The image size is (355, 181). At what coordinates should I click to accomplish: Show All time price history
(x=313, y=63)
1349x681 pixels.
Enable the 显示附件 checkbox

* * *

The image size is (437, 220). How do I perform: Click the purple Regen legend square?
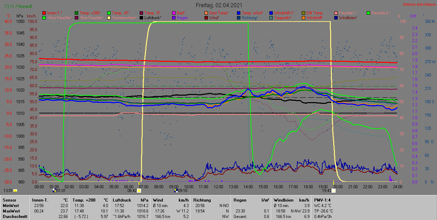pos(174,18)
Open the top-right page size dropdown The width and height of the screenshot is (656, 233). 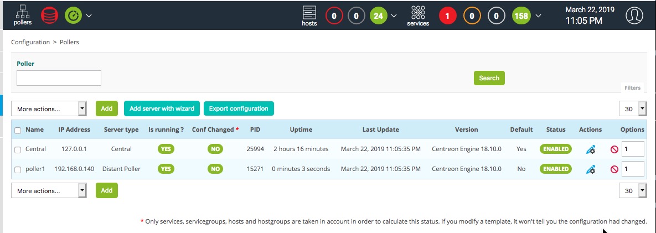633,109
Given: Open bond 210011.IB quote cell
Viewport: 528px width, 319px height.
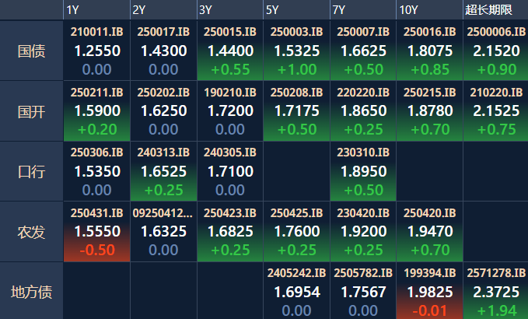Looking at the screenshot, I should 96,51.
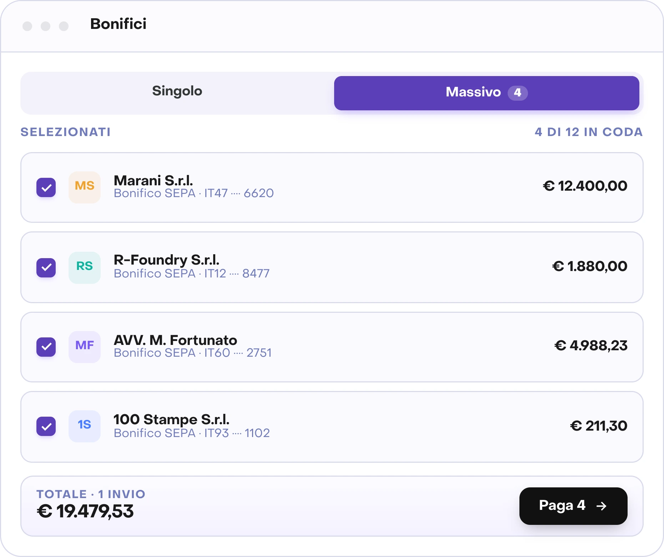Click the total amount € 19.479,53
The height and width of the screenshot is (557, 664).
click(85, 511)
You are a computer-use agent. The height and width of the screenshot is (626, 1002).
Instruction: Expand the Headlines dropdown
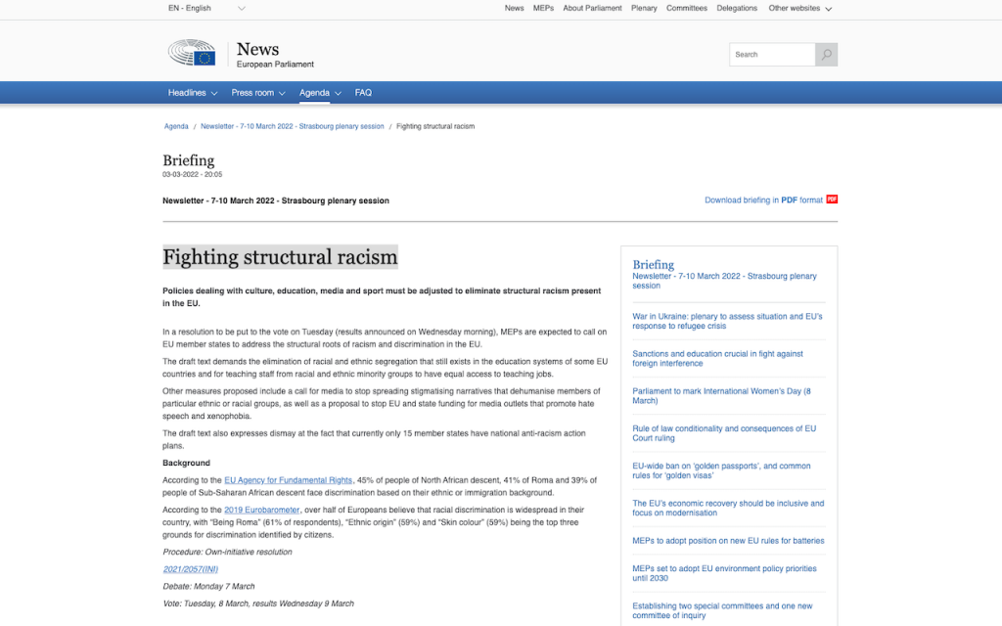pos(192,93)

The problem -> Starting at the line above that contains "The image size is (355, 181).", repeat each line exactly up to and including the line that contains "Enable the 显示附件 checkbox", and stop there.

Output of the task ->
The image size is (355, 181). At what coordinates should I click to accomplish: Show All time price history
(x=313, y=63)
1349x681 pixels.
Enable the 显示附件 checkbox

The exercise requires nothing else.